Removed winch, so I can strip paint and polish it. While it was off i stripped it right down, took all the internals out so i can replace the 3 gaskets and the seal, re-grease the clutch end, also replace all bolts excepts high tensile ones holding gear, should be like brand new again... removed bull-bar and started sandblasting ready for paint...
If anyone would like any photos of winch internals, yell out...

DeeJay
10th May 2014, 10:26 PM
I just fitted the door & ignition locks. I posted it up as a tutorial in case anyone thinks it is complicated. Dead easy job..


http://www.aulro.com/afvb/showthread.php?p=2143417#post2143417

G.I.BO
17th May 2014, 11:11 AM
Hooked up some batteries today

G.I.BO
17th May 2014, 11:29 AM
dose anybody know if the PDO is used as in inverter? ro will i have to buy one separately? i priced one the other day. roughly 800 smacks

lmurko
18th May 2014, 05:56 PM
I spent last night on a mates property and finally got to see what 49191 can do!
we took down a few trees for his dad, to make a new track, used the perentie of course, not a scratch on her! cant say the same for the trees though. thats my cousin in the drivers seat here, he jumped in it as soon as i jumped out to get that shot (picture 2)
took her along their track that every other 4wd has been bogged on, she didnt skip a beat. (picture 1, at the top of the hill)
and finally had to use it to tow a mates hilux up a hill so we can get home (should have just left him there lol) and again didnt even feel the weight, sadly i couldnt get a picture of that one though

Cheers,
Lachlan

Cliffy
21st May 2014, 09:49 PM
I picked mine up from the car transporters today and took Spanner Roo 1 home! Love it!
As it turned out Spanner Roo is an Iraq vet serving with AUSCDT3 (1 of 4 rovers they had).
Heaps of in service pics due to a "photo op" during some port operations.
Chear to Dodge1942 for putting me onto the car and Tommy for the in serv pics.

cinan
25th May 2014, 09:18 PM
Currently still have the old tyre as a spare, couldn't afford 5 mts, I think it has probably added 0.5L/100kms to fuel however, still no power steering, saving money on gym membership by not installing power steering, if the cash was handy would suggest a couple inches of lift to go with larger tyres but





100kms

Lucas, How are you going to go with the standard as a spare when it is about 60-70mm shorter in diameter than the 33's you are running. It won't even touch the ground in my calc's if you are using it with 3 33's ?

Barefoot Dave
26th May 2014, 07:48 AM
Cinan, the standard tyre is near as damn to 32", so a 33" isn't going to leave 60-70mm drop. Even if it did the vehicle would lean over and touch the ground. It is heavy duty suspension, not race spec ;)

lucas.armstrong.77
26th May 2014, 09:57 PM
Was my exact reasoning, am just going to have to keep looking for a cheap second hand 33

lucas.armstrong.77
28th May 2014, 08:42 AM
7786977870778717787277873
Went for a drive around Kurri on the weekend

Barefoot Dave
28th May 2014, 03:26 PM
Sweeet!
That's the hardest work a Senior Commander has done since the trials!!
Great to see.
Thanks

lmurko
29th May 2014, 08:00 AM
Mr armstrong, i think i need your photographer to come with me on some of my trips. Good job

Cheers, lachlan

DBT
29th May 2014, 03:20 PM
Riveted my number plates on. Upgraded from cable ties.


Baby steps for me. :)

rust
31st May 2014, 01:09 PM
After much appreciated Aulro deliberation and discussion (and a measurement of the drum in my garage) I put RX Super in the Gearbox and Transfer Case.
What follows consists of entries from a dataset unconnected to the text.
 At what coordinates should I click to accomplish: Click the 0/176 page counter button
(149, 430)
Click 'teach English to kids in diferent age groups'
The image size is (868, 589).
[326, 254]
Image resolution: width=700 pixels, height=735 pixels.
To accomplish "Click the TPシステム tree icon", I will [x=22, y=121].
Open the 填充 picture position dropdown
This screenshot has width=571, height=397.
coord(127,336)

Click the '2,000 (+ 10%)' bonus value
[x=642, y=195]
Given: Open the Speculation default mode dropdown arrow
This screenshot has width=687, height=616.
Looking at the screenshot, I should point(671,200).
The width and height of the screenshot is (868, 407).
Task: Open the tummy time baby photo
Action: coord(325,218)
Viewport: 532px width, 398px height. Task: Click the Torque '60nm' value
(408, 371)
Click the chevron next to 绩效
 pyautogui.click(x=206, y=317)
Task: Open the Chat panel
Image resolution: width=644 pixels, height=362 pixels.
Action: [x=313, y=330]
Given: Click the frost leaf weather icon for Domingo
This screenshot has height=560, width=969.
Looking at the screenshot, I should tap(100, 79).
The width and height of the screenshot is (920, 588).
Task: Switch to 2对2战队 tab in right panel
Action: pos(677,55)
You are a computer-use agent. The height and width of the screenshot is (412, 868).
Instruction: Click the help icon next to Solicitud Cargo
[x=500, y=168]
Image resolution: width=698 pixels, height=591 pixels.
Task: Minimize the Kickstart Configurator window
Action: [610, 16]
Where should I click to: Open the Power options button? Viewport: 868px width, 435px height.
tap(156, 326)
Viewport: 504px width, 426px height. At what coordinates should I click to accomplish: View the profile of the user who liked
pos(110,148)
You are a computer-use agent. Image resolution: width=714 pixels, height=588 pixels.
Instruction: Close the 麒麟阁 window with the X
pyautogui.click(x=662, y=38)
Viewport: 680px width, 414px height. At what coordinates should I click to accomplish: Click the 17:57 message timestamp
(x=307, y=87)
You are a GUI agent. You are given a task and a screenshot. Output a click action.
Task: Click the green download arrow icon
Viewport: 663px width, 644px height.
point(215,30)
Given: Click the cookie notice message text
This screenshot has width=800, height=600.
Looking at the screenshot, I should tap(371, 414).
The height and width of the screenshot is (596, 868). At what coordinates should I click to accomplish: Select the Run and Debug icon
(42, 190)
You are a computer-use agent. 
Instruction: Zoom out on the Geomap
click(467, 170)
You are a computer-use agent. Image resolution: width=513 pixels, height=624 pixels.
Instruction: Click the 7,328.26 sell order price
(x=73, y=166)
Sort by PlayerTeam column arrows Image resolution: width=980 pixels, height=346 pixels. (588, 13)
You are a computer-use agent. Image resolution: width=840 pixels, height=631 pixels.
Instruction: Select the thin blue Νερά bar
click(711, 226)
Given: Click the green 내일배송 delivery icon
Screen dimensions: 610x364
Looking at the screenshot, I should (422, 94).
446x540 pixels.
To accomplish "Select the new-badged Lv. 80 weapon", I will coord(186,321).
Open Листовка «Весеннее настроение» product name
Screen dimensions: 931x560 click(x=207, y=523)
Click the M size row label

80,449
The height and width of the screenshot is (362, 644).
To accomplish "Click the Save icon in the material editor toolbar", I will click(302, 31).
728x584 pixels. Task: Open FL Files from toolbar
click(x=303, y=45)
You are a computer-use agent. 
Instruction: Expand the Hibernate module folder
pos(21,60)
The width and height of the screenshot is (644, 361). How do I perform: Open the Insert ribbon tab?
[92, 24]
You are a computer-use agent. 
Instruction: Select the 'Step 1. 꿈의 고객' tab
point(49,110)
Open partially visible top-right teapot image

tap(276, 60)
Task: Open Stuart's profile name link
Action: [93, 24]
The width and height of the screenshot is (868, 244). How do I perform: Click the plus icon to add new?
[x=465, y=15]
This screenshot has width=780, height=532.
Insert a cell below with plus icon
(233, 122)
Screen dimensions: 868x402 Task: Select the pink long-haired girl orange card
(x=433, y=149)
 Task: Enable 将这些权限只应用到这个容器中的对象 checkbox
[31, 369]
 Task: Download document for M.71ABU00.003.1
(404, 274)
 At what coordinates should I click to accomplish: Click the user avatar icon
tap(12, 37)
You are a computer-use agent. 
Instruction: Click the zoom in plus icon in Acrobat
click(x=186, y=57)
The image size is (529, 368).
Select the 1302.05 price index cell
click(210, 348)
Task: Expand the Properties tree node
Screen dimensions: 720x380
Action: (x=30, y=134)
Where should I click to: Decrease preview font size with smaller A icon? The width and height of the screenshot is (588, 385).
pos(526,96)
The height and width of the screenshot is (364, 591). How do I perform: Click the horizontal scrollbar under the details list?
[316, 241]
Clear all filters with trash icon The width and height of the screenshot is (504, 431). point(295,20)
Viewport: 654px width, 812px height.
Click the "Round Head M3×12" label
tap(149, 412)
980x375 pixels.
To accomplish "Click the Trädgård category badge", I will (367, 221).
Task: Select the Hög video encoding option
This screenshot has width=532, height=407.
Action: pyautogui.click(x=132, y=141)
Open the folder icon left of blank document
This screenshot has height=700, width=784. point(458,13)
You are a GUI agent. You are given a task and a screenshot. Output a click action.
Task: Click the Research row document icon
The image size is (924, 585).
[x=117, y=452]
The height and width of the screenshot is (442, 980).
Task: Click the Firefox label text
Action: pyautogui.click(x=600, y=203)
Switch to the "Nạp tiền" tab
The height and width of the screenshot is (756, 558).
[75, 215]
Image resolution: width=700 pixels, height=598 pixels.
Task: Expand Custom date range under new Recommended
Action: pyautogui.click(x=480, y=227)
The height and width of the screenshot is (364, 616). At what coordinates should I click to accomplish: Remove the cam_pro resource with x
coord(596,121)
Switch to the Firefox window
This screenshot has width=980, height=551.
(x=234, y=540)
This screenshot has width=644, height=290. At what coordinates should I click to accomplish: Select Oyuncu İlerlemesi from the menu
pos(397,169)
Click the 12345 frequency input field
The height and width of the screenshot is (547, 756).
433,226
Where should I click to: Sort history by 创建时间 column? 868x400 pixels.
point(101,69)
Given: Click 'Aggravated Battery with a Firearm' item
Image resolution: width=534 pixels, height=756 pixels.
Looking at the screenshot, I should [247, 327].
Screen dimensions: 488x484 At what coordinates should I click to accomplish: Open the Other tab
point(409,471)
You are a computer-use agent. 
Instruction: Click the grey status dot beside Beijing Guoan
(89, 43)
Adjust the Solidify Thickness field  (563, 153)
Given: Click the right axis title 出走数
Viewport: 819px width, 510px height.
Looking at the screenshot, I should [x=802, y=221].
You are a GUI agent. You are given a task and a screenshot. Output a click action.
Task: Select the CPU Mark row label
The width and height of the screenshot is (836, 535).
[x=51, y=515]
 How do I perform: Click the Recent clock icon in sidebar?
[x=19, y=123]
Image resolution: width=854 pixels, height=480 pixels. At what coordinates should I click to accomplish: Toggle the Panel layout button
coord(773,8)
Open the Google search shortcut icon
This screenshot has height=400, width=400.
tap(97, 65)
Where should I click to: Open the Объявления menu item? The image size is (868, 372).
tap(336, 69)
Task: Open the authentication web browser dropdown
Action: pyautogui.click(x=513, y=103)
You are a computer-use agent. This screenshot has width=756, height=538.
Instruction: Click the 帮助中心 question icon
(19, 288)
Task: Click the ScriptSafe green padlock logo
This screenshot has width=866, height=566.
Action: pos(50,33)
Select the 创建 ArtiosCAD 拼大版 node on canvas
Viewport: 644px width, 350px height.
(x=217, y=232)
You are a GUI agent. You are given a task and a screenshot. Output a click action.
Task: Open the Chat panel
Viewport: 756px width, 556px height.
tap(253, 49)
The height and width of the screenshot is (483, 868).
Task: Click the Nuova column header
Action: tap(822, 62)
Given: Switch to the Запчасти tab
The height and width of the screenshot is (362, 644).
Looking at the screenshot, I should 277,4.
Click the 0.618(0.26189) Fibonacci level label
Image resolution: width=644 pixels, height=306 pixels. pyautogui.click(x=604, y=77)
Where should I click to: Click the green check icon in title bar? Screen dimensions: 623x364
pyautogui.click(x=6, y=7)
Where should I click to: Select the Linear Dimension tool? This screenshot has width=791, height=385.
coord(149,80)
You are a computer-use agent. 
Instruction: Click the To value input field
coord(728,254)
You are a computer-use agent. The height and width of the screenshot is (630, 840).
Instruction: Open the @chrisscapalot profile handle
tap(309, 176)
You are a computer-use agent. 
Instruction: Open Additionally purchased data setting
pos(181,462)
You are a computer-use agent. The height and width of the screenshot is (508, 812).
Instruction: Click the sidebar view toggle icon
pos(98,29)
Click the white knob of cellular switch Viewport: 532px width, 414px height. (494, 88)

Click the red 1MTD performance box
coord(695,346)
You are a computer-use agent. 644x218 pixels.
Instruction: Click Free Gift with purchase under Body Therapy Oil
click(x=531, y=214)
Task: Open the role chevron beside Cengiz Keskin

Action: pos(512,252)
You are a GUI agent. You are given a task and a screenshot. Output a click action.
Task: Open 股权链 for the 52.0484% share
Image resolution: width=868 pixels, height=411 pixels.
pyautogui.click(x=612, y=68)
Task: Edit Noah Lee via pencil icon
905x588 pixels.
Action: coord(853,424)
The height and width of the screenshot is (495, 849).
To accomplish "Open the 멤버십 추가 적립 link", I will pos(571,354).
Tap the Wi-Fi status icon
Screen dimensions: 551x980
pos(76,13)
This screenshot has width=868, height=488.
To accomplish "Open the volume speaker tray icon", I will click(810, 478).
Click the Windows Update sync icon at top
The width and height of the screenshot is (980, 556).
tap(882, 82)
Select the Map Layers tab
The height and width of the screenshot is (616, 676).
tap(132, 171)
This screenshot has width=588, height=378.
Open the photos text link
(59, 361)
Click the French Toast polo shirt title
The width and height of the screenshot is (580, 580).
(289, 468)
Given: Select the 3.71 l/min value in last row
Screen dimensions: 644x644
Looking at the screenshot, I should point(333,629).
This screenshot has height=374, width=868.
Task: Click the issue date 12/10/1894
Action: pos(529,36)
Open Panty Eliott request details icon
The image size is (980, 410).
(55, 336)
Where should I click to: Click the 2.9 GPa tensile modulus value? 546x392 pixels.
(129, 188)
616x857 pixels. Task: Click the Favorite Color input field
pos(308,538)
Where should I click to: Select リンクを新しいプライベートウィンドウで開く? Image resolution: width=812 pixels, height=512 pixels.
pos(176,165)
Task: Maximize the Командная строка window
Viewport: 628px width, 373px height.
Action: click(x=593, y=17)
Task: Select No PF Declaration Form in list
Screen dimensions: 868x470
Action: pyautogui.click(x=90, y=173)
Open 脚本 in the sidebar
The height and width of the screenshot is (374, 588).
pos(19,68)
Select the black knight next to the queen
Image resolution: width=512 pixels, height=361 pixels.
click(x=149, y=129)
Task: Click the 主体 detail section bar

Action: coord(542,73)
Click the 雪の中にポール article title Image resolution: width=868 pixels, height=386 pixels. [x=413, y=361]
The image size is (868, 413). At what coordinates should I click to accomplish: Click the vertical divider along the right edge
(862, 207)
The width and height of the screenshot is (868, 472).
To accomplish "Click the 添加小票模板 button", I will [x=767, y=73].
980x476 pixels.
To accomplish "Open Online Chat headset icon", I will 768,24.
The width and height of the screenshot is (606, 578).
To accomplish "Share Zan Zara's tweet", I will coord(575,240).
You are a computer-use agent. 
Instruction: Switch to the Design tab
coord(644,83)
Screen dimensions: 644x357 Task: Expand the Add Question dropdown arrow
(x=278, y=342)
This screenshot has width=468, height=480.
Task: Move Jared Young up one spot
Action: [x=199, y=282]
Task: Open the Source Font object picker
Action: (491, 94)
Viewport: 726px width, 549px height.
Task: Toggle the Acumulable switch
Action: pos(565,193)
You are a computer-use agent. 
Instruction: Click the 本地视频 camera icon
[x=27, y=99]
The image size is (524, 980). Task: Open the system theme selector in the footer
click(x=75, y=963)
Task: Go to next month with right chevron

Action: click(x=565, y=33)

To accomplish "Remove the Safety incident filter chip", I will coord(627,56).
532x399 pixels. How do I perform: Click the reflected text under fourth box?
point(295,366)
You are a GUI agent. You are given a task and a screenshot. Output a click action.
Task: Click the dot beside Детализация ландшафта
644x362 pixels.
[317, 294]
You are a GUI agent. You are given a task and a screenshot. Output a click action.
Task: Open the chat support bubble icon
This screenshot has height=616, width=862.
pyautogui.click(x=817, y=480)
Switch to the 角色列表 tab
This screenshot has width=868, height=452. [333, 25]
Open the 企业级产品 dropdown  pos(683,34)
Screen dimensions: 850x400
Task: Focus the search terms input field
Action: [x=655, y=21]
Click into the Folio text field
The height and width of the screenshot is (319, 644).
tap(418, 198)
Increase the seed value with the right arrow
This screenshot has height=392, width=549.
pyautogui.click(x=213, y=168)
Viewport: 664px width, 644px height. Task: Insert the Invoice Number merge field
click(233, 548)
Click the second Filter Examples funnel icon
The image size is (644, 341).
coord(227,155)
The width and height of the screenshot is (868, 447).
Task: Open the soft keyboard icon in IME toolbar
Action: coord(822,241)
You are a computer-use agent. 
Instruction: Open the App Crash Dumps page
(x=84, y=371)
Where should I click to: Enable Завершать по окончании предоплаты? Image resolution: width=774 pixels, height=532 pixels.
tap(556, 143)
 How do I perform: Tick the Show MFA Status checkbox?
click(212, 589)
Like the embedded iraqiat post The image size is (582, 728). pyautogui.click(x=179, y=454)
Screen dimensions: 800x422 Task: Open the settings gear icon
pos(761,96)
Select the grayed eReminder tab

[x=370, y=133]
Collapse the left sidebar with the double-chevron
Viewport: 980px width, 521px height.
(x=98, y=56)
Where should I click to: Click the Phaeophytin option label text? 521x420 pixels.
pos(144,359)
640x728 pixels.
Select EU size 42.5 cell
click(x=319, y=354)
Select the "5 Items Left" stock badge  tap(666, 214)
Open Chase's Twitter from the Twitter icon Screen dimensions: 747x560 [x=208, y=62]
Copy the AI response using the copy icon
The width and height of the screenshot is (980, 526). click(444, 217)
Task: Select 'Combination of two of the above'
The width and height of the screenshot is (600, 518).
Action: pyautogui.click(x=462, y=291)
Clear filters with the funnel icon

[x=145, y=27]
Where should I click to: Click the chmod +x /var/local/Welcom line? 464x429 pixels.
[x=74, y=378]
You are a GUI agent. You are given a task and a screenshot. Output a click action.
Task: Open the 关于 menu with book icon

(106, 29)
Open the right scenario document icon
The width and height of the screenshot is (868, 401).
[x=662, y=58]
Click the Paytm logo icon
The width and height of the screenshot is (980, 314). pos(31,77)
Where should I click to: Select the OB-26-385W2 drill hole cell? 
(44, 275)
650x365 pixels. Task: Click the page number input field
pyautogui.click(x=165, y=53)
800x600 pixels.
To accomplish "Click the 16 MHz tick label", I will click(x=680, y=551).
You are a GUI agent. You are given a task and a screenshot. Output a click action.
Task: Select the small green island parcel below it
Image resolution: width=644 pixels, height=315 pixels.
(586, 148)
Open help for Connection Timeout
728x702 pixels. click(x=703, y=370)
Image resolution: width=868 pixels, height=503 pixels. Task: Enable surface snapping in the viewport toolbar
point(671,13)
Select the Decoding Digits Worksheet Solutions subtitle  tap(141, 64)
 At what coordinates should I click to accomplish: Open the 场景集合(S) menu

Heaps smoother and quieter than that brown army stuff that came out of the plug holes.

oowa
2nd June 2014, 05:54 PM
Picked up my Landy after getting powersteering fitted. And also a new clutch slave cylinder.
Really enjoyed my drive home.


Bruce

juddy
12th June 2014, 06:34 AM
Fitted boat racks, and HAZ/Insulation kit. Which as greatly Improved the reduction in noise, some slight fiddly bits as mines got the higher rops, and I will need to loosen the boat racks to get the rear straps over the bar.

https://www.aulro.com/afvb/images/imported/2014/06/965.jpg (http://s856.photobucket.com/user/juddyburton/media/Our%20Perentie/DSC_0920_zps56dacdd4.jpg.html)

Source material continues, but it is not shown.